Fusion 5 provides a Jupyter service that can be run from the Fusion Helm chart. See How to enable Jupyter and How to use Jupyter with Fusion SQL.
This feature is not available in Managed Fusion environments. |
Why Jupyter
Jupyter is evolving, and it has a number of kernels that support different programming languages. With Jupyter, you can run Spark in Scala or Python and run Fusion SQL at the same time in Python. This versatility gives you options to debug and try out various Fusion features. By integrating BeakerX, we get access to a wide variety of kernels and visualization features. And by configuring Jupyter, we can hide it behind the Fusion gateway (proxy) service and avoiding exposing the Jupyter IP externally.
What this service is for
-
Run/Debug Spark code in Scala/Python (Replacement for spark-shell)
-
Run SQL queries via Fusion SQL
-
Debug Scala and SQL transforms in PBL jobs
-
Everything else for which Jupyter is designed
What this service is not for
This service is not for running Spark jobs in a Kubernetes cluster.
The Jupyter pod does not have access to create or delete pods in a Kubernetes cluster, and therefore you cannot run jobs from Jupyter notebook in a Kubernetes cluster. However, Spark local mode can be used with a higher driver memory if needed.

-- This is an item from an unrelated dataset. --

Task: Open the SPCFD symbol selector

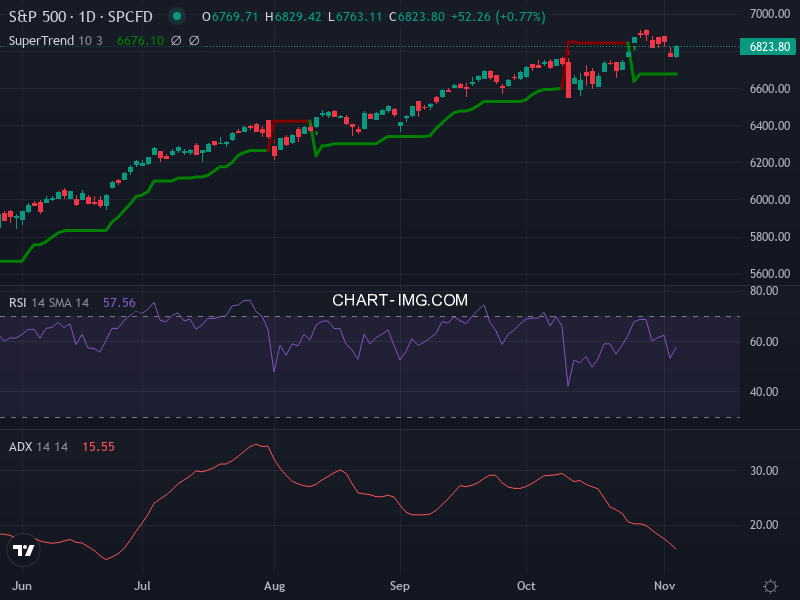Action: pos(128,16)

We recommend sampling data for debugging Jupyter and then running the actual job using the Fusion jobs UI.
Configuration tips
-
The Jupyter pod IP is
ClusterIP
and not exposed externally. We recommend accessing it via the Fusion proxy and not exposing the pod IP viaLoadBalancer
. -
Jupyter can also be accessed via port-forwarding and available via
localhost:8888/jupyter
-
Idle notebooks and kernels are shutdown after 60 mins of inactivity. Note that any additional libraries installed via
pip
will need to be re-installed when the pod is recycled. -
This image is baked with Python 3.6+.
JupyterHub
Customers who run JupyterHub can use lucidworks/fusion-jupyter
to launch notebooks with the Fusion Jupyter image.